__Reading passage__
* * * * * * * * *

So many folks want to see dogs eating habits as humans and you just can not do this. 

I grind all my meat and bone in my meat grinder. Easier to weigh for correct portions. I have seen in dogs stool pieces of bone so I do not want an obsturction or damage to insides so I find grinding it all makes my life stress at ease.


----------



## jdatwood (Apr 13, 2009)

geisthexe said:


> I grind all my meat and bone in my meat grinder. Easier to weigh for correct portions. I have seen in dogs stool pieces of bone so I do not want an obsturction or damage to insides so I find grinding it all makes my life stress at ease.


By grinding your meat & bone you're removing one of the biggest advantages of raw feeding... free teeth cleaning!

Dogs digestive systems are meant to break down bones. Our 11 month old Dane puppy will crunch on a chicken quarter 2 or 3 times and then swallow it whole. If blockages were going to be a problem SHE would be the one to get them since she's swallowing almost all of her bone barely chewed.

She's been doing this since she was 8 weeks old and we've never had a problem.

I've been feeding raw for 3 years now and would never think about grinding up our meat and bone.


----------



## geisthexe (Jan 19, 2010)

jdatwood said:


> By grinding your meat & bone you're removing one of the biggest advantages of raw feeding... free teeth cleaning!
> 
> Dogs digestive systems are meant to break down bones. Our 11 month old Dane puppy will crunch on a chicken quarter 2 or 3 times and then swallow it whole. If blockages were going to be a problem SHE would be the one to get them since she's swallowing almost all of her bone barely chewed.
> 
> ...


The reason I started grinding all of it is b/c one of the rescue dogs I took in, I started it on raw. I was walking the dog and he made stool .. a almost 2" bone came out. But I should clarify .. I grind up Chicken bone. 

And about teeth cleaning .. NO I am not taking it away b/c of the FACT that I get deer, cow, goat and lamb bone for my dogs so I have nice clean teeth. This is bone I do not grind up.


----------



## jdatwood (Apr 13, 2009)

geisthexe said:


> The reason I started grinding all of it is b/c one of the rescue dogs I took in, I started it on raw. I was walking the dog and he made stool .. a almost 2" bone came out. But I should clarify .. I grind up Chicken bone.

* * * * * * * * *

__Source material__
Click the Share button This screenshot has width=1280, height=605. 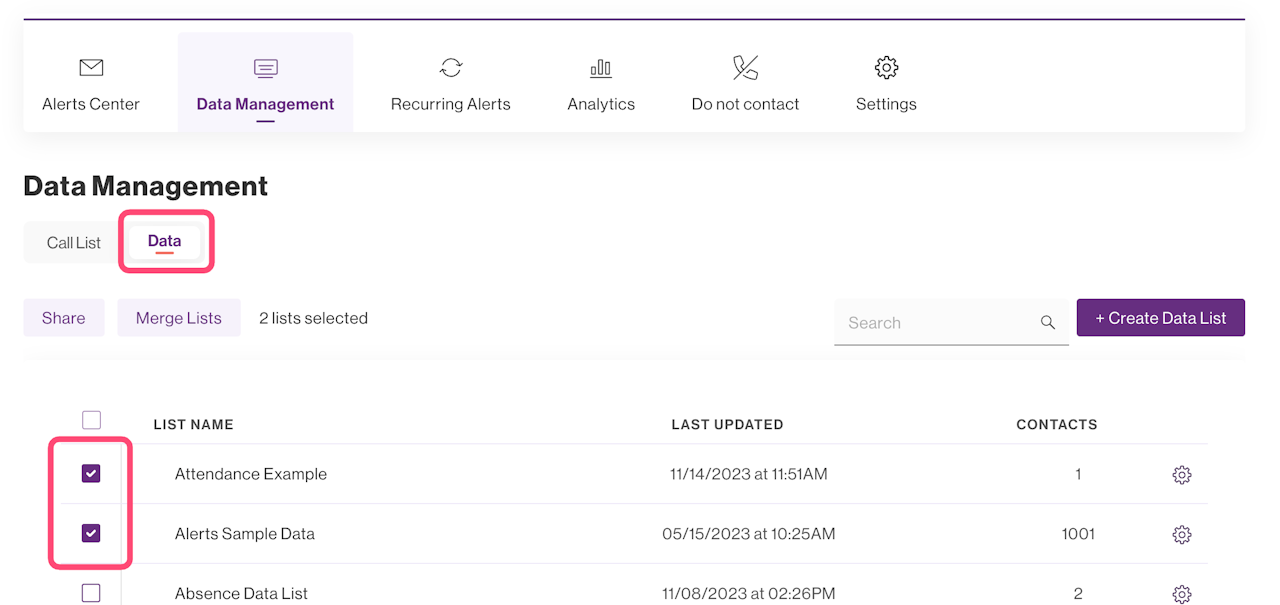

* * * * * * * * *

__Directions__
**A.** From the forum thread about grinding bone for raw-fed dogs, return word for word the stretch that begins with "She's been doing" and ends with "(Jan 19, 2010)".
**B.** Write the next part of the forum thread about grinding bone for raw-fed dogs, picking up right after its final sentence.

__Responses to the tasks__
**A.**
She's been doing this since she was 8 weeks old and we've never had a problem.

I've been feeding raw for 3 years now and would never think about grinding up our meat and bone.


----------



## geisthexe (Jan 19, 2010)

**B.**
> 
> And about teeth cleaning .. NO I am not taking it away b/c of the FACT that I get deer, cow, goat and lamb bone for my dogs so I have nice clean teeth. This is bone I do not grind up.


Akasha (the Dane puppy) swallowed a chicken leg whole in the early stages of raw. She later pooped that whole bone right out (minus the meat) 

Once a dog is properly adjusted to raw they can digest bones just fine, even chicken bones :wink:

Good to hear you don't grind everything


----------



## geisthexe (Jan 19, 2010)

jdatwood said:


> Good to hear you don't grind everything


I am happy you approve LOL :wink:

Deb


----------



## Todd (Jan 13, 2010)

geisthexe said:


> The reason I started grinding all of it is b/c one of the rescue dogs I took in, I started it on raw. I was walking the dog and he made stool .. a almost 2" bone came out. But I should clarify .. I grind up Chicken bone.
> 
> And about teeth cleaning .. NO I am not taking it away b/c of the FACT that I get deer, cow, goat and lamb bone for my dogs so I have nice clean teeth. This is bone I do not grind up.


Where do you get the deer, goat, cow, and lamb bone? The only place I go for more exotic meats is an Asian market, but they don't have many of those things. Mostly, a lot of fish. I have pretty much only been feeding chicken and turkey because I don't quite know where to go to find other affordable meats. Also, about how much do those types of meat cost?


----------



## geisthexe (Jan 19, 2010)

Todd said:


> Where do you get the deer, goat, cow, and lamb bone? The only place I go for more exotic meats is an Asian market, but they don't have many of those things. Mostly, a lot of fish. I have pretty much only been feeding chicken and turkey because I don't quite know where to go to find other affordable meats. Also, about how much do those types of meat cost?


When I was living in VA I would go to goats farms and purchase goat. One that I went too would get them slaughtered for ya and you picked up.
I had a few deer hunters I got my bone and organs from 
Lamb I have also gotten from Lamb Farmers but I get the bone and organs when they get slaughtered. 

Goat (2) cost me about 100.00
Deer well not much a case of beer usually  
Lamb about 100.00 as well 

Now that I live in Missouri .. I have to find the same connections I have had before .. wish me luck :tongue:


----------



## RawFedDogs (Jun 16, 2008)

geisthexe said:


> The reason I started grinding all of it is b/c one of the rescue dogs I took in, I started it on raw. I was walking the dog and he made stool .. a almost 2" bone came out. But I should clarify .. I grind up Chicken bone.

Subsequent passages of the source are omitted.